Polo consists of 7-1/2 minutes of play called chukkers. There are 4 minutes between each chukker with most games consisting of 6 chukkers.
There are 2 teams with each team consisting of 4 players on horseback working the ball (about the size of a baseball) down the field to score a goal between goal posts approximately 8 yards apart. I should note here that the games we attended had teams with a mix of men and women.
Each player needs 4-8 horses depending on the tournament level and number of chukkers. One of the games played while we were in attendance was 7 chukkers. So, there were 60+ horses available to change out which was very important considering the temperatures were above normal and the horses work hard during their time in the game.
Players must keep their left hand on the reins and their right on the mallet. But the mallet can be used on the right or the left of the horse.
Shoulder to shoulder contact is allowed with the other players’ horse.
In other words, there’s what looks like a very small ball in comparison to the size of the horses and their riders on a massive playing field. These 8 horses with 8 riders swinging long mallets, along with 2 mounted umpires enforcing the game, move very fast up and down the field. It sounds like a stampede as the players and their mounts maneuver from one end to the other. It was incredibly exciting.
At halftime, the attendees take to the field (free champagne in hand) for the divot stomp in order to repair the field for better travel of the ball and the horses during the second half. Very civilized and fun – think of the movie Pretty Woman!

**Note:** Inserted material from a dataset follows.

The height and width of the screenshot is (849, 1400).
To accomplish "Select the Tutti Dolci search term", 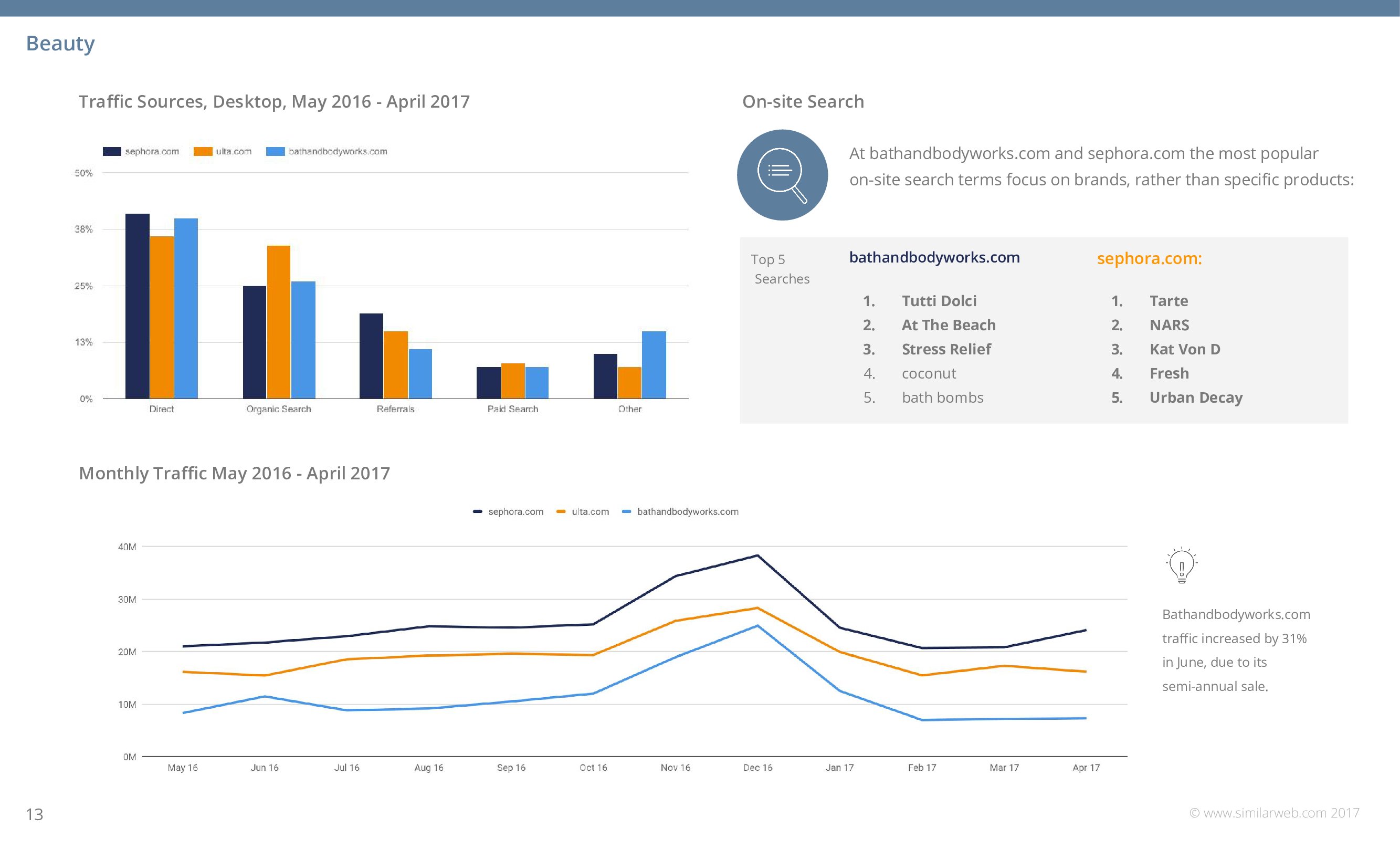I will click(939, 301).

This was not an expensive event to attend. At Eldorado every Saturday and Sunday you pay $10 to park. If you are tailgating that is all you pay! We paid an additional $10 each to sit out of the sun under the huge canopy where there was a bar and restaurant. There looked like there was seating for about 400 people at white linen covered tables of 10. We called only 90 minutes prior to the start of the first game and made reservations to insure we would be under cover on such a warm day. Plus, while there were walkups, reservations will get you a better seat. We watched two games and were there about five hours. There were several first-time attendees and it was fun figuring out what was happening on the field. We sat with people from Canada who were also first-timers and have been offered a place to stay when visiting Vancouver Island. It was a lovely afternoon. If we are ever visiting the Coachella Valley during the winter again, we would definitely head to the polo fields.
Thanks for joining us on our journey.